▶ _DIRECTIONS_: The word "named" marks the lines you need; copy each of them from the data.

▶ _INPUT DATA_:
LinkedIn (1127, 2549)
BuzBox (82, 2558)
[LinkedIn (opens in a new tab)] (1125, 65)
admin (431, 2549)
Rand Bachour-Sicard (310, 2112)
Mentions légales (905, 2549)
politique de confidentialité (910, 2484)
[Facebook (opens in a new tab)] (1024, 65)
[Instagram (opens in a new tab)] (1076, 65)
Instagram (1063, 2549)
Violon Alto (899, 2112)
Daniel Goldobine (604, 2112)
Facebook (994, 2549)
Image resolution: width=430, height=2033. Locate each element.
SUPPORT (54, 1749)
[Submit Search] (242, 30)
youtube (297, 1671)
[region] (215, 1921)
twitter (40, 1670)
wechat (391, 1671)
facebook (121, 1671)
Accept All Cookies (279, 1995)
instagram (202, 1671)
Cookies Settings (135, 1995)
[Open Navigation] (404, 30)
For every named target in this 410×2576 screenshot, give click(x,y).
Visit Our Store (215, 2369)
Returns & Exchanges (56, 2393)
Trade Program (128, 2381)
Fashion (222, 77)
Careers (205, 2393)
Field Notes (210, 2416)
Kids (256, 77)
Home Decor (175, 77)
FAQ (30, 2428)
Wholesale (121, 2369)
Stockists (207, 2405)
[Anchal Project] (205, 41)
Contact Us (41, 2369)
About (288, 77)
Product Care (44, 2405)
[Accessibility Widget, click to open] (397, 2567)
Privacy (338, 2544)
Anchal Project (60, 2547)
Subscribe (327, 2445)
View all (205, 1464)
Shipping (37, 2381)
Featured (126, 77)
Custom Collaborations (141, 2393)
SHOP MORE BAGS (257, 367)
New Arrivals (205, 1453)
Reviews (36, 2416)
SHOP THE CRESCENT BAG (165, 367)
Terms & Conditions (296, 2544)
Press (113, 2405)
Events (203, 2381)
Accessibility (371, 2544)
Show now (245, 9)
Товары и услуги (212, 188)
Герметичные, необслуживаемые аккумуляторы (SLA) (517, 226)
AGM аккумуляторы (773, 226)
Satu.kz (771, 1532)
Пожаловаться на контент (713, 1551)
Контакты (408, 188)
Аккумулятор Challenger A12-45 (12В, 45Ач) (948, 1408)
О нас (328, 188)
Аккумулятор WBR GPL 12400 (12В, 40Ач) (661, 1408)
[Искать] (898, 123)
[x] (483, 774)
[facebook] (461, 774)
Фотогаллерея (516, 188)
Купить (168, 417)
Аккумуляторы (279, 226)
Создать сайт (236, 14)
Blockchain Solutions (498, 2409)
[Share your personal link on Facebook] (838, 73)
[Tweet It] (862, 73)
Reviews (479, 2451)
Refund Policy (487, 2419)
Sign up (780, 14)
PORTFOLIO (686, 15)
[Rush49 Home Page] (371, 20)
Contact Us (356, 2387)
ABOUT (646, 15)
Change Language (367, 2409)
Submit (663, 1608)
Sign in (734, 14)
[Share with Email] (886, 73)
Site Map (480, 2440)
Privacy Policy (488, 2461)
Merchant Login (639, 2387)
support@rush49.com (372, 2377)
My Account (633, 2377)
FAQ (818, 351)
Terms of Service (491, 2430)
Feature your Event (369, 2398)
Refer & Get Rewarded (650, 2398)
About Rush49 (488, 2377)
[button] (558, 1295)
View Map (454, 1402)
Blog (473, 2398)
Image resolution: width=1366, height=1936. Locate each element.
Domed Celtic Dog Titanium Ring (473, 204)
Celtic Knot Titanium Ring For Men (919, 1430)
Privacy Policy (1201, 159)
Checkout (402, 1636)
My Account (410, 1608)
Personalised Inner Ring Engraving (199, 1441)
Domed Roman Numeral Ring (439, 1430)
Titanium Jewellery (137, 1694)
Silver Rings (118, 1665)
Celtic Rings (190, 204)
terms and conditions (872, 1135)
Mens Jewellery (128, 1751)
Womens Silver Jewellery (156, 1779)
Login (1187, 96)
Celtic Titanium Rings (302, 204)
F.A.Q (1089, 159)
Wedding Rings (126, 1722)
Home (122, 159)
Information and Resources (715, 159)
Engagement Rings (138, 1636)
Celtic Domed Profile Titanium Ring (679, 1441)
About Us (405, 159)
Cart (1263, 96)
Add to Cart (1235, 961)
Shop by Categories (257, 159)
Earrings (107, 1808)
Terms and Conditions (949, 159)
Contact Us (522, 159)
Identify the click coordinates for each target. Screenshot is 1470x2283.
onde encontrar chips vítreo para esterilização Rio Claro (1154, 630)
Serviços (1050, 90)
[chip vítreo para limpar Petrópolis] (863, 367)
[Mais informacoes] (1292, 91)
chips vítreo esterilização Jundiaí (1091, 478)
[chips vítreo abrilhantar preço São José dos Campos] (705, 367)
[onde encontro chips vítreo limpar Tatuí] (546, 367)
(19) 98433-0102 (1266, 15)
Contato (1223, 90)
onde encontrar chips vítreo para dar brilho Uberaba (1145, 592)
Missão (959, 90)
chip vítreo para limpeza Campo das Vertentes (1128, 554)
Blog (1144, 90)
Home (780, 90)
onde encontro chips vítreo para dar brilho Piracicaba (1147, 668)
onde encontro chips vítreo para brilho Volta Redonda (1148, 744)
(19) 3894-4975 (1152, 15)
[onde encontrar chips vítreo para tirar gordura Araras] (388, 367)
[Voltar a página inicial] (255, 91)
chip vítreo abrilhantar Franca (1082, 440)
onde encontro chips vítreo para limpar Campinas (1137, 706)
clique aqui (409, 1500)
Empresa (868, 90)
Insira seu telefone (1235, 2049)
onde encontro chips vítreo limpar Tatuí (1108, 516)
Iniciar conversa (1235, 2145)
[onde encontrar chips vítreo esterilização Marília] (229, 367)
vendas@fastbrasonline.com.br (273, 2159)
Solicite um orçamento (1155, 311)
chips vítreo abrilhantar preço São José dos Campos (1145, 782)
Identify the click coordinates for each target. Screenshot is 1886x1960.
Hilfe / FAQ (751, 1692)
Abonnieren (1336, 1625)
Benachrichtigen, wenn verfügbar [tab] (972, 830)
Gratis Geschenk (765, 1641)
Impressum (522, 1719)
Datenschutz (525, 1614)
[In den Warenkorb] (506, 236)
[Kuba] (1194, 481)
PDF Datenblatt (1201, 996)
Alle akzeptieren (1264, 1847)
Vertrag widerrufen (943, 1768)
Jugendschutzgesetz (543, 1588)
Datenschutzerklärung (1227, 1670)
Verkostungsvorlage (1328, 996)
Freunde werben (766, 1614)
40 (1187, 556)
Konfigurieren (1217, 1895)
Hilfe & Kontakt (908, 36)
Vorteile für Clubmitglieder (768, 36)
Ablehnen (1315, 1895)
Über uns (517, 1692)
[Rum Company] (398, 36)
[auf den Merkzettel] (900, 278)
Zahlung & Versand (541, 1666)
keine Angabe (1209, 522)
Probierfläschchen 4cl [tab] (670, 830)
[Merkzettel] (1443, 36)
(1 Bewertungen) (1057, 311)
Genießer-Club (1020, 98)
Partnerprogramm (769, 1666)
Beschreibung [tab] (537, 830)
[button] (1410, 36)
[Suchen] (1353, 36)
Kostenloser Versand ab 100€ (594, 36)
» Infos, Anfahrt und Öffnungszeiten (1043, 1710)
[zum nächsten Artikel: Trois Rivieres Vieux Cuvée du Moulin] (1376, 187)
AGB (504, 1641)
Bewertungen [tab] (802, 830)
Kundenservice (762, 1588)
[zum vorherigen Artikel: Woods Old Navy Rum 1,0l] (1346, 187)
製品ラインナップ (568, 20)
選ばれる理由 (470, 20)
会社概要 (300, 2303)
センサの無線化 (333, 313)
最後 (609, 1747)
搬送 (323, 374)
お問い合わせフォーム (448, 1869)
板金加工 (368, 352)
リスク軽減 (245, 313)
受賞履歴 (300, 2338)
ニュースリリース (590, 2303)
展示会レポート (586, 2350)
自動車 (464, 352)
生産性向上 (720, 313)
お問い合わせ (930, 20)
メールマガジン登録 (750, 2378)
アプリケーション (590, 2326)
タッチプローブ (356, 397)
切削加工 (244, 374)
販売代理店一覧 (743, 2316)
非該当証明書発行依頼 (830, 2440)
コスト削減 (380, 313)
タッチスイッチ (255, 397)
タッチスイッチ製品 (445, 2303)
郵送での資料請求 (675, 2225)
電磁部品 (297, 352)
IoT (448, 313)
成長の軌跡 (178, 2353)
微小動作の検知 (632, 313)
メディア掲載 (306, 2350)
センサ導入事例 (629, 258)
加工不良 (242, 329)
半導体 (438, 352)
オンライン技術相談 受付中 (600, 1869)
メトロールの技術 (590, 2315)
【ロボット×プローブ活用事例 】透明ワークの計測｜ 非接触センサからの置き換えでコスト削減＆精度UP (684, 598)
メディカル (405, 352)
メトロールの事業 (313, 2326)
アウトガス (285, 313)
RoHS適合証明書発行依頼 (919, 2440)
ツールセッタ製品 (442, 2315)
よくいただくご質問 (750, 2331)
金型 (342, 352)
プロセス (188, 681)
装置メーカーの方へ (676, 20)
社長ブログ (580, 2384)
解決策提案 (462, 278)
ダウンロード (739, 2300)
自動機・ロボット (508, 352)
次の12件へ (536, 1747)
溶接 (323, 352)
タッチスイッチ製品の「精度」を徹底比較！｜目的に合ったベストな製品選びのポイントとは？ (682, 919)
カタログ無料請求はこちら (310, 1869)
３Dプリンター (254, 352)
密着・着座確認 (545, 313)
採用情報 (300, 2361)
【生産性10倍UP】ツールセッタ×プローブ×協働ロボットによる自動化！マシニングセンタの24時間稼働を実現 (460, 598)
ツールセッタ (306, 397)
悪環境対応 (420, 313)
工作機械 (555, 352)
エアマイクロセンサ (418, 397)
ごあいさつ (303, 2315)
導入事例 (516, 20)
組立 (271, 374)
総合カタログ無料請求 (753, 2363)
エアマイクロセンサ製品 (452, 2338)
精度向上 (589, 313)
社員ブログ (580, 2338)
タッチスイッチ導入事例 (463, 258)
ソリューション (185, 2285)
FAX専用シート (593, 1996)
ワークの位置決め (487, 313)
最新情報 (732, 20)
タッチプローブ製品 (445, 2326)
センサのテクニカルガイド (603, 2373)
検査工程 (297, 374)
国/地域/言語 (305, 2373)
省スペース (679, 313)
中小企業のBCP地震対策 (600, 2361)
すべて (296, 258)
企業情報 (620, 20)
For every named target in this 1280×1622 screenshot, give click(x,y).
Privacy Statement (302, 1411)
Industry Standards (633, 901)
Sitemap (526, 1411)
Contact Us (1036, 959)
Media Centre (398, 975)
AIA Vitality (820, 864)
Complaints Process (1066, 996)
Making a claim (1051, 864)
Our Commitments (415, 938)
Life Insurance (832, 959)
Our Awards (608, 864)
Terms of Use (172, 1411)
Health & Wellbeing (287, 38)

▶ _FINISHED TASK_:
For every named target in this 410×2576 screenshot, give click(x,y).
For every named target in this 1280×1622 screenshot, give click(x,y).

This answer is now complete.